Recent healthcare policy changes, in conjunction with ever advancing health and health information technologies, are facilitating this country’s movement toward the trifecta goal of
- improving the quality of patient care,
- improving outcomes, and
- reducing costs.
The health plan / payer community is an important and large healthcare stakeholder, and has a core expertise in facilitating the goal of “value.”
The payer industry is not only in transition from focusing on employer-based insurance services to consumer-based retail markets (i.e., the holistic wellness of the individual), but is also in various stages of altering their platforms and culture to be able to partner with providers differently. A hurdle to this revolution is the lack of trust and understanding between payers and providers. Health IT can be an enabler to increasing transparency, which is a key component necessary to build trust.
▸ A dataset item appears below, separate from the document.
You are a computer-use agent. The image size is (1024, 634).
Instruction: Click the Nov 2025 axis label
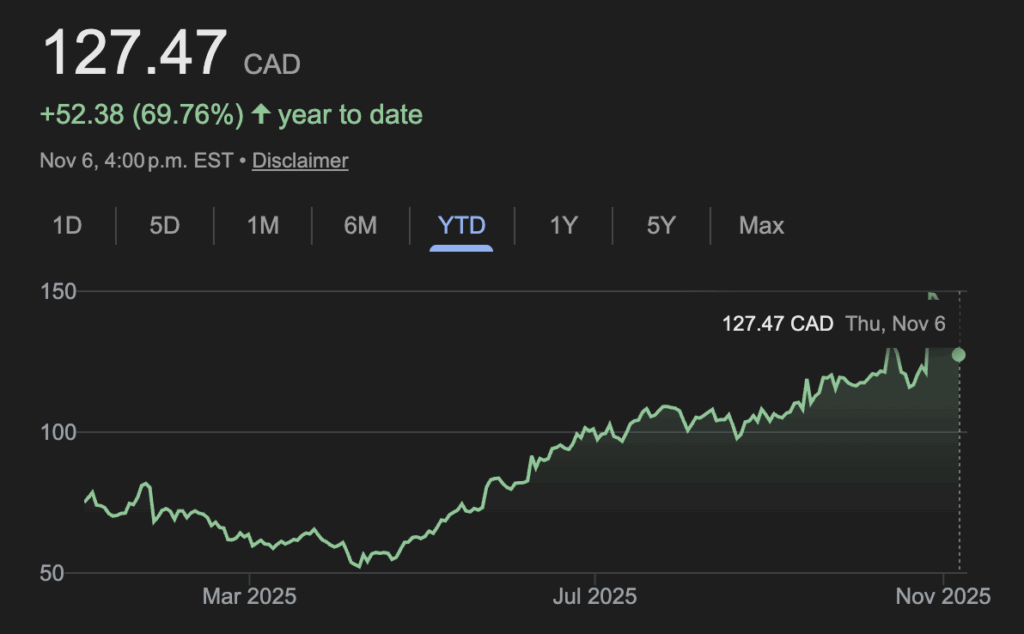(x=944, y=597)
Another potential barrier to this is that most health IT is focused on care delivery, not on improving the healthcare system. To realize the trifecta goal, payers and providers need each other. Payers have vast amounts of historical claims data, whereas providers have the clinical data. Combining the two data streams could result in a powerful source of information to improve care, quality, and value. While payers and providers talk about collaborating to improve patient care and outcomes, it is not in widespread practice, in part because of technical, infrastructure, and trust hurdles.
Convening to Create Solutions
HIMSS is working to remove these hurdles by being the health IT advocate, educator, and convener for the entire healthcare industry to support its mission of transforming healthcare through the effective use of information technology and management systems. HIMSS builds on its extensive educational resources, expertise in key healthcare information technology issues, and collaborative partnerships to support the payer community in their emerging efforts.